Extracellular vesicles transfer chromatin-like structures that induce non-mutational dysfunction of p53 in bone marrow stem cells

Acute myeloid leukemia (AML) is the second most common leukemia. Despite the significant progress in AML therapy, little is known about how leukemia cells alter the bone marrow niche to facilitate their growth and evade chemotherapy or relapse after successful treatment. The tumor suppressor p53 has been highly expressed in the stem cells compartment, leading to high expression of p21 that induces cell cycle arrest required to maintain the stem cell property.
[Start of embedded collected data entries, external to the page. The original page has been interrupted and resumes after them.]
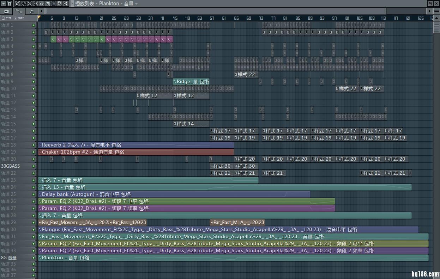
Task: Select the Zoom magnifier tool
Action: pos(59,4)
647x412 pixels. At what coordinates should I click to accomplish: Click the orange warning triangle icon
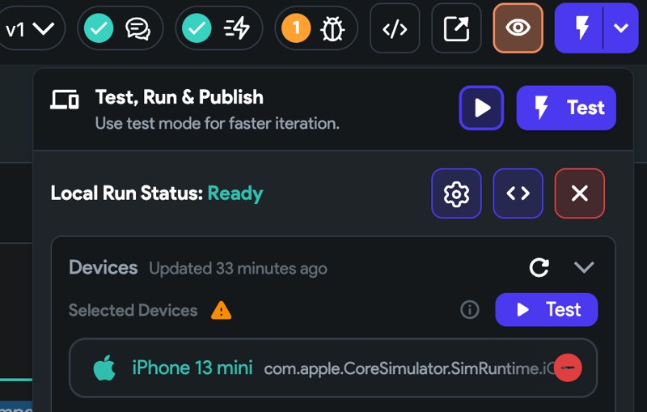click(x=221, y=311)
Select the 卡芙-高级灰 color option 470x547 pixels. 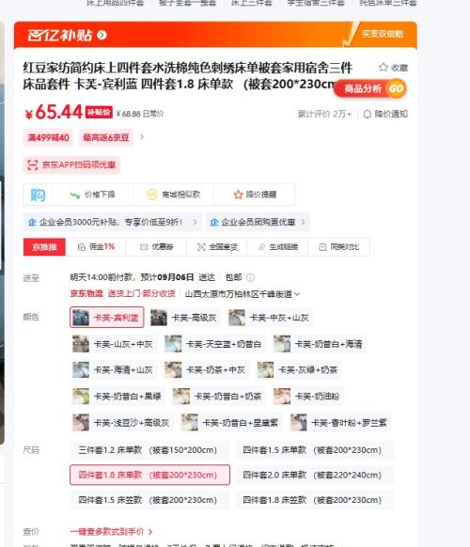click(x=185, y=318)
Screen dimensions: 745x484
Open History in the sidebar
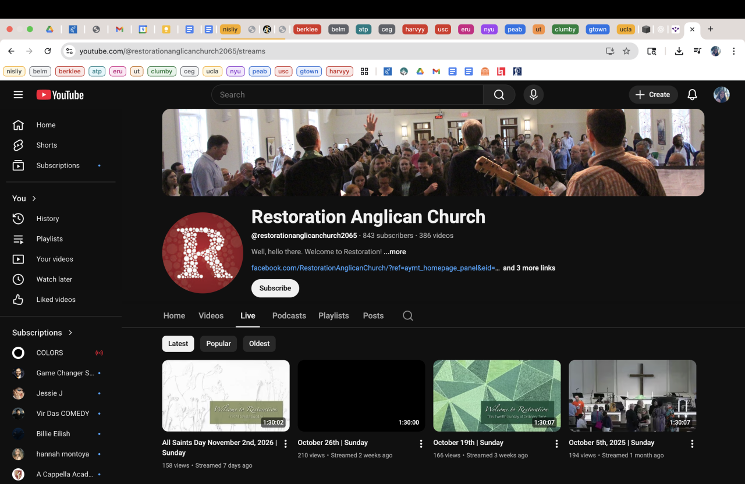[x=48, y=219]
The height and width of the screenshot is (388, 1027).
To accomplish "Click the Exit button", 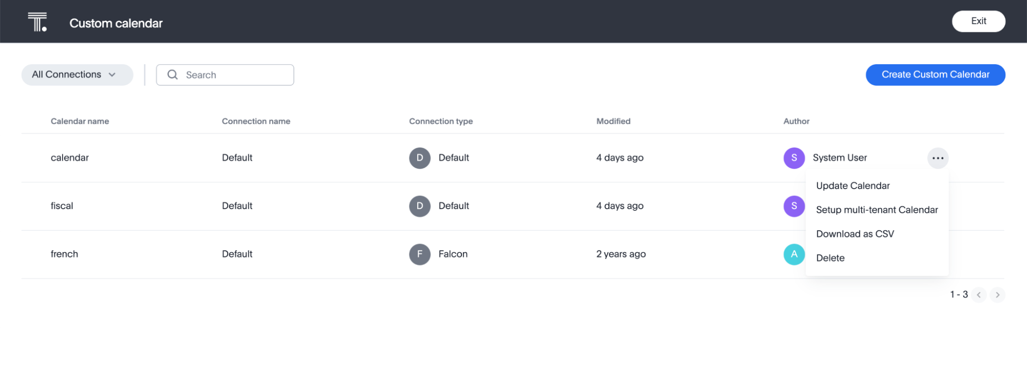I will 978,21.
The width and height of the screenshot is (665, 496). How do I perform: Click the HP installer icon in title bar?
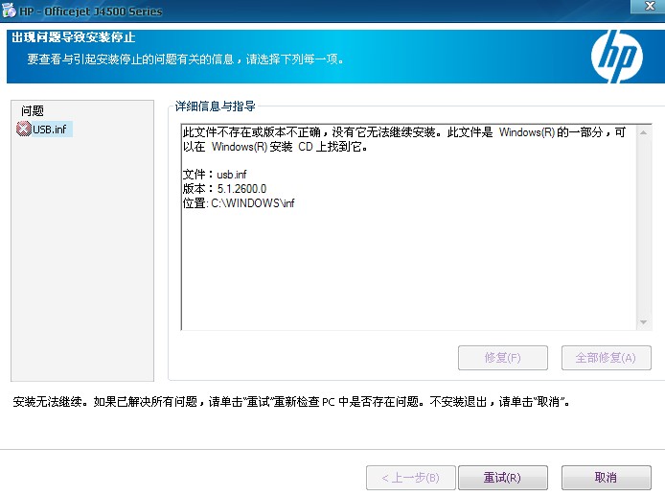click(x=9, y=11)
We have identified a chromatin-like structure we termed EV-chromatin as a novel component of small EVs. EV-chromatin represents a mixture of DNA and proteins, such as histones and S100 proteins (S100A4, A8, A9, and A16). Interestingly, EV-chromatin isolated from leukemic blasts has the capacity to alter the proliferation of bone marrow mesenchymal stem cells (BM-MSCs). Mechanically, our data suggest that leukemic EV-chromatin downregulates the p53-mediated transcription of p21. This was accompanied by a significant increase in MDM2 levels, suggesting a p53-mediated decrease of p21, BAX, and PUMA. Conversely, treatment with the MDM-2 inhibitor Siremadlin rescued the p53 transcriptional activity in BM-MSCs.